Rewrite the rows below with "notifications bell" replaced by "alerts bell" everywhere it appears, leaving everything else unchanged.

▼▼▼

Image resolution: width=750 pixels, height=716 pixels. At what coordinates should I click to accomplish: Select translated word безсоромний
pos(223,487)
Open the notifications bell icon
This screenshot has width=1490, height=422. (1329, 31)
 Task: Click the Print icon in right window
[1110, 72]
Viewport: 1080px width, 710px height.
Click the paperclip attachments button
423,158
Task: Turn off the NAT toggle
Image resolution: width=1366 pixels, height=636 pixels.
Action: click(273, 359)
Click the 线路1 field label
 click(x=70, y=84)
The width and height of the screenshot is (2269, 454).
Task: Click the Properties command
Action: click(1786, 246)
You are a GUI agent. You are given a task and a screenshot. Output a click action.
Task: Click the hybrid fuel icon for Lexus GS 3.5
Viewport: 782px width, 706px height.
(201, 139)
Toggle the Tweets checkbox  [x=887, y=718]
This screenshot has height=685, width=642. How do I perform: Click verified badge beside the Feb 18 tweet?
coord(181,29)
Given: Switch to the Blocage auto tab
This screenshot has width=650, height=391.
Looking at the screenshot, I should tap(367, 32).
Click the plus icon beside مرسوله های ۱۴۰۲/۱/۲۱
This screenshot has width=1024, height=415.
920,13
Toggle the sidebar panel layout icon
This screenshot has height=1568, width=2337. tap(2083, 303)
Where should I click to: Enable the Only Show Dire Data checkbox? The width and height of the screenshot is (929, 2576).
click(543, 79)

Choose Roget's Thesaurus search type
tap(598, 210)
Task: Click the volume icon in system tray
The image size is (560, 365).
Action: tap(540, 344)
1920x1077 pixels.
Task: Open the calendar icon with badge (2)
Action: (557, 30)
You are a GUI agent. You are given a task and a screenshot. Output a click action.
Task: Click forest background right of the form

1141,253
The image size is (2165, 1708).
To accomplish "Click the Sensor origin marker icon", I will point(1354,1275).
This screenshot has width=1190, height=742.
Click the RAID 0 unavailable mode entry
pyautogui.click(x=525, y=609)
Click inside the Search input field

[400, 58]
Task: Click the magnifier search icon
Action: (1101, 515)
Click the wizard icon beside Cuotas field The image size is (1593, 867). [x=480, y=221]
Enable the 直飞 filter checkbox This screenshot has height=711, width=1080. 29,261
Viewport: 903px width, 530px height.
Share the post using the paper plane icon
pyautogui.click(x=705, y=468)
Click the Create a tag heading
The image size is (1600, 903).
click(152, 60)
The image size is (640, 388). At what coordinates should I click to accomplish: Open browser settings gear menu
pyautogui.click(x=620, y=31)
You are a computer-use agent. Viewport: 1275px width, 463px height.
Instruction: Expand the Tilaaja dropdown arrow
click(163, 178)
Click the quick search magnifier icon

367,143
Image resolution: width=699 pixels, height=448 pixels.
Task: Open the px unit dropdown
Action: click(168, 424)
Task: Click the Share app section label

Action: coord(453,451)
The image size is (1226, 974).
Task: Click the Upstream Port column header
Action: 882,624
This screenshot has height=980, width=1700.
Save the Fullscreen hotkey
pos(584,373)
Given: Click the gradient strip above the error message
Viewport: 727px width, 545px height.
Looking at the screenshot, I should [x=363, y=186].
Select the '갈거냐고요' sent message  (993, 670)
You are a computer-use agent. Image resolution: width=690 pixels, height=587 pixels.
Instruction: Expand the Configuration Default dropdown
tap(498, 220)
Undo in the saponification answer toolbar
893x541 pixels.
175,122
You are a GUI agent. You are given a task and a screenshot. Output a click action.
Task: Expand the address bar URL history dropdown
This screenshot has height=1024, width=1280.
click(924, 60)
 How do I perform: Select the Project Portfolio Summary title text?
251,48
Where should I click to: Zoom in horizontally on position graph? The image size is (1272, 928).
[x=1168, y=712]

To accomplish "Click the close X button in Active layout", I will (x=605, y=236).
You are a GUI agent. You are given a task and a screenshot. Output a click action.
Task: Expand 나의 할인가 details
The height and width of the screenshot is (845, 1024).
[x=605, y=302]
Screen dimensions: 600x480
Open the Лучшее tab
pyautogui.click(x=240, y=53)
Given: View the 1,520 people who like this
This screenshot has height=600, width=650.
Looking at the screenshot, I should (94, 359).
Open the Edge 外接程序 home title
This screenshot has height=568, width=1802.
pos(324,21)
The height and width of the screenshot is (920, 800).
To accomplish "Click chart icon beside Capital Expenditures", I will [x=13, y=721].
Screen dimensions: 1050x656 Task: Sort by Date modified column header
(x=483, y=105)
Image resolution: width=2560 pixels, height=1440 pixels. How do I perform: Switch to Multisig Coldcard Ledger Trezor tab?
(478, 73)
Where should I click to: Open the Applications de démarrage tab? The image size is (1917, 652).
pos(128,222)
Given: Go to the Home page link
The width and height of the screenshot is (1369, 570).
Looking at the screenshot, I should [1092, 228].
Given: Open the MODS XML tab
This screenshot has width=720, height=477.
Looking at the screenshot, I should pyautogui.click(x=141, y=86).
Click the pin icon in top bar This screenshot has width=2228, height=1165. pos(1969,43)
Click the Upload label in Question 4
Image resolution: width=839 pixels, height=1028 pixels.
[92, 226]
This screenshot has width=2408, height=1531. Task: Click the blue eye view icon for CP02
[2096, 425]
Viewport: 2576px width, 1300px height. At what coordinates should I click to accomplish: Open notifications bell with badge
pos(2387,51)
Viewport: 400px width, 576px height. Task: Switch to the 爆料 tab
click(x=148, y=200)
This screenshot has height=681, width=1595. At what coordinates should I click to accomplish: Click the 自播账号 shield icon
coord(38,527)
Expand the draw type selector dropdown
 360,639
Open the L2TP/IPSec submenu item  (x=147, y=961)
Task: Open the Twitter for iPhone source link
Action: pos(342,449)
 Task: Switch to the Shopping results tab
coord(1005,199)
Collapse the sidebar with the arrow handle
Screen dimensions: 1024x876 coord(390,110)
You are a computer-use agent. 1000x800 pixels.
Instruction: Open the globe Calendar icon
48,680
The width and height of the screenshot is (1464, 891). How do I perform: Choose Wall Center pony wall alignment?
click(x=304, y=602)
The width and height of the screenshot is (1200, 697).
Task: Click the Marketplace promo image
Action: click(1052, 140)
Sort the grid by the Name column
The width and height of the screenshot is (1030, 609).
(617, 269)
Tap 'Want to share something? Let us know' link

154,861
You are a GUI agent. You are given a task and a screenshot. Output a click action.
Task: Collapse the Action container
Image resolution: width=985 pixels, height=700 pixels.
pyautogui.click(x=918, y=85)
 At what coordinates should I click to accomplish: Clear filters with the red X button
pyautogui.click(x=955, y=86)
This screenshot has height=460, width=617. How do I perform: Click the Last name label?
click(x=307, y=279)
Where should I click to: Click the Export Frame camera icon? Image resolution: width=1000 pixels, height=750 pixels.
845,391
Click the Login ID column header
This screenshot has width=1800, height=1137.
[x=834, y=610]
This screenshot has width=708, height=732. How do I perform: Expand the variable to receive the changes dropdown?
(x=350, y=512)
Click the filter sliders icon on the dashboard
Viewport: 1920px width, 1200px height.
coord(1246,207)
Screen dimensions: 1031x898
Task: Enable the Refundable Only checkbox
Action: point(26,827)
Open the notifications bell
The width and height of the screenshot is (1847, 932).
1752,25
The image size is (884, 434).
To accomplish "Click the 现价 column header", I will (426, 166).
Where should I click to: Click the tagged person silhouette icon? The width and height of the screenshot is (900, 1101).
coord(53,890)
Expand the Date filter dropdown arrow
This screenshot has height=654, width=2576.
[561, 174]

▲▲▲

* WRITTEN SOLUTION *
Image resolution: width=750 pixels, height=716 pixels. At what coordinates should I click to accomplish: Select translated word безсоромний
pos(223,487)
Open the alerts bell icon
This screenshot has width=1490, height=422. (1329, 31)
 Task: Click the Print icon in right window
[1110, 72]
Viewport: 1080px width, 710px height.
Click the paperclip attachments button
423,158
Task: Turn off the NAT toggle
Image resolution: width=1366 pixels, height=636 pixels.
Action: click(273, 359)
Click the 线路1 field label
 click(x=70, y=84)
The width and height of the screenshot is (2269, 454).
Task: Click the Properties command
Action: click(1786, 246)
You are a GUI agent. You are given a task and a screenshot. Output a click action.
Task: Click the hybrid fuel icon for Lexus GS 3.5
Viewport: 782px width, 706px height.
(201, 139)
Toggle the Tweets checkbox  [x=887, y=718]
This screenshot has height=685, width=642. How do I perform: Click verified badge beside the Feb 18 tweet?
coord(181,29)
Given: Switch to the Blocage auto tab
This screenshot has width=650, height=391.
Looking at the screenshot, I should tap(367, 32).
Click the plus icon beside مرسوله های ۱۴۰۲/۱/۲۱
This screenshot has width=1024, height=415.
920,13
Toggle the sidebar panel layout icon
This screenshot has height=1568, width=2337. tap(2083, 303)
Where should I click to: Enable the Only Show Dire Data checkbox? The width and height of the screenshot is (929, 2576).
click(543, 79)

Choose Roget's Thesaurus search type
tap(598, 210)
Task: Click the volume icon in system tray
The image size is (560, 365).
Action: tap(540, 344)
1920x1077 pixels.
Task: Open the calendar icon with badge (2)
Action: (557, 30)
You are a GUI agent. You are given a task and a screenshot. Output a click action.
Task: Click forest background right of the form

1141,253
The image size is (2165, 1708).
To accomplish "Click the Sensor origin marker icon", I will point(1354,1275).
This screenshot has width=1190, height=742.
Click the RAID 0 unavailable mode entry
pyautogui.click(x=525, y=609)
Click inside the Search input field

[400, 58]
Task: Click the magnifier search icon
Action: (1101, 515)
Click the wizard icon beside Cuotas field The image size is (1593, 867). [x=480, y=221]
Enable the 直飞 filter checkbox This screenshot has height=711, width=1080. 29,261
Viewport: 903px width, 530px height.
Share the post using the paper plane icon
pyautogui.click(x=705, y=468)
Click the Create a tag heading
The image size is (1600, 903).
click(152, 60)
The image size is (640, 388). At what coordinates should I click to accomplish: Open browser settings gear menu
pyautogui.click(x=620, y=31)
You are a computer-use agent. Viewport: 1275px width, 463px height.
Instruction: Expand the Tilaaja dropdown arrow
click(163, 178)
Click the quick search magnifier icon

367,143
Image resolution: width=699 pixels, height=448 pixels.
Task: Open the px unit dropdown
Action: click(168, 424)
Task: Click the Share app section label

Action: coord(453,451)
The image size is (1226, 974).
Task: Click the Upstream Port column header
Action: 882,624
This screenshot has height=980, width=1700.
Save the Fullscreen hotkey
pos(584,373)
Given: Click the gradient strip above the error message
Viewport: 727px width, 545px height.
Looking at the screenshot, I should [x=363, y=186].
Select the '갈거냐고요' sent message  (993, 670)
You are a computer-use agent. Image resolution: width=690 pixels, height=587 pixels.
Instruction: Expand the Configuration Default dropdown
tap(498, 220)
Undo in the saponification answer toolbar
893x541 pixels.
175,122
You are a GUI agent. You are given a task and a screenshot. Output a click action.
Task: Expand the address bar URL history dropdown
This screenshot has height=1024, width=1280.
click(924, 60)
 How do I perform: Select the Project Portfolio Summary title text?
251,48
Where should I click to: Zoom in horizontally on position graph? The image size is (1272, 928).
[x=1168, y=712]

To accomplish "Click the close X button in Active layout", I will (x=605, y=236).
You are a GUI agent. You are given a task and a screenshot. Output a click action.
Task: Expand 나의 할인가 details
The height and width of the screenshot is (845, 1024).
[x=605, y=302]
Screen dimensions: 600x480
Open the Лучшее tab
pyautogui.click(x=240, y=53)
Given: View the 1,520 people who like this
This screenshot has height=600, width=650.
Looking at the screenshot, I should (94, 359).
Open the Edge 外接程序 home title
This screenshot has height=568, width=1802.
pos(324,21)
The height and width of the screenshot is (920, 800).
To accomplish "Click chart icon beside Capital Expenditures", I will [x=13, y=721].
Screen dimensions: 1050x656 Task: Sort by Date modified column header
(x=483, y=105)
Image resolution: width=2560 pixels, height=1440 pixels. How do I perform: Switch to Multisig Coldcard Ledger Trezor tab?
(478, 73)
Where should I click to: Open the Applications de démarrage tab? The image size is (1917, 652).
pos(128,222)
Given: Go to the Home page link
The width and height of the screenshot is (1369, 570).
Looking at the screenshot, I should [1092, 228].
Given: Open the MODS XML tab
This screenshot has width=720, height=477.
Looking at the screenshot, I should pyautogui.click(x=141, y=86).
Click the pin icon in top bar This screenshot has width=2228, height=1165. pos(1969,43)
Click the Upload label in Question 4
Image resolution: width=839 pixels, height=1028 pixels.
[92, 226]
This screenshot has width=2408, height=1531. Task: Click the blue eye view icon for CP02
[2096, 425]
Viewport: 2576px width, 1300px height. At what coordinates should I click to accomplish: Open alerts bell with badge
pos(2387,51)
Viewport: 400px width, 576px height. Task: Switch to the 爆料 tab
click(x=148, y=200)
This screenshot has height=681, width=1595. At what coordinates should I click to accomplish: Click the 自播账号 shield icon
coord(38,527)
Expand the draw type selector dropdown
 360,639
Open the L2TP/IPSec submenu item  (x=147, y=961)
Task: Open the Twitter for iPhone source link
Action: pos(342,449)
 Task: Switch to the Shopping results tab
coord(1005,199)
Collapse the sidebar with the arrow handle
Screen dimensions: 1024x876 coord(390,110)
You are a computer-use agent. 1000x800 pixels.
Instruction: Open the globe Calendar icon
48,680
The width and height of the screenshot is (1464, 891). How do I perform: Choose Wall Center pony wall alignment?
click(x=304, y=602)
The width and height of the screenshot is (1200, 697).
Task: Click the Marketplace promo image
Action: click(1052, 140)
Sort the grid by the Name column
The width and height of the screenshot is (1030, 609).
(617, 269)
Tap 'Want to share something? Let us know' link

154,861
You are a GUI agent. You are given a task and a screenshot. Output a click action.
Task: Collapse the Action container
Image resolution: width=985 pixels, height=700 pixels.
pyautogui.click(x=918, y=85)
 At what coordinates should I click to accomplish: Clear filters with the red X button
pyautogui.click(x=955, y=86)
This screenshot has height=460, width=617. How do I perform: Click the Last name label?
click(x=307, y=279)
Where should I click to: Click the Export Frame camera icon? Image resolution: width=1000 pixels, height=750 pixels.
845,391
Click the Login ID column header
This screenshot has width=1800, height=1137.
[x=834, y=610]
This screenshot has width=708, height=732. How do I perform: Expand the variable to receive the changes dropdown?
(x=350, y=512)
Click the filter sliders icon on the dashboard
Viewport: 1920px width, 1200px height.
coord(1246,207)
Screen dimensions: 1031x898
Task: Enable the Refundable Only checkbox
Action: point(26,827)
Open the alerts bell
The width and height of the screenshot is (1847, 932).
1752,25
The image size is (884, 434).
To accomplish "Click the 现价 column header", I will (426, 166).
Where should I click to: Click the tagged person silhouette icon? The width and height of the screenshot is (900, 1101).
coord(53,890)
Expand the Date filter dropdown arrow
This screenshot has height=654, width=2576.
[561, 174]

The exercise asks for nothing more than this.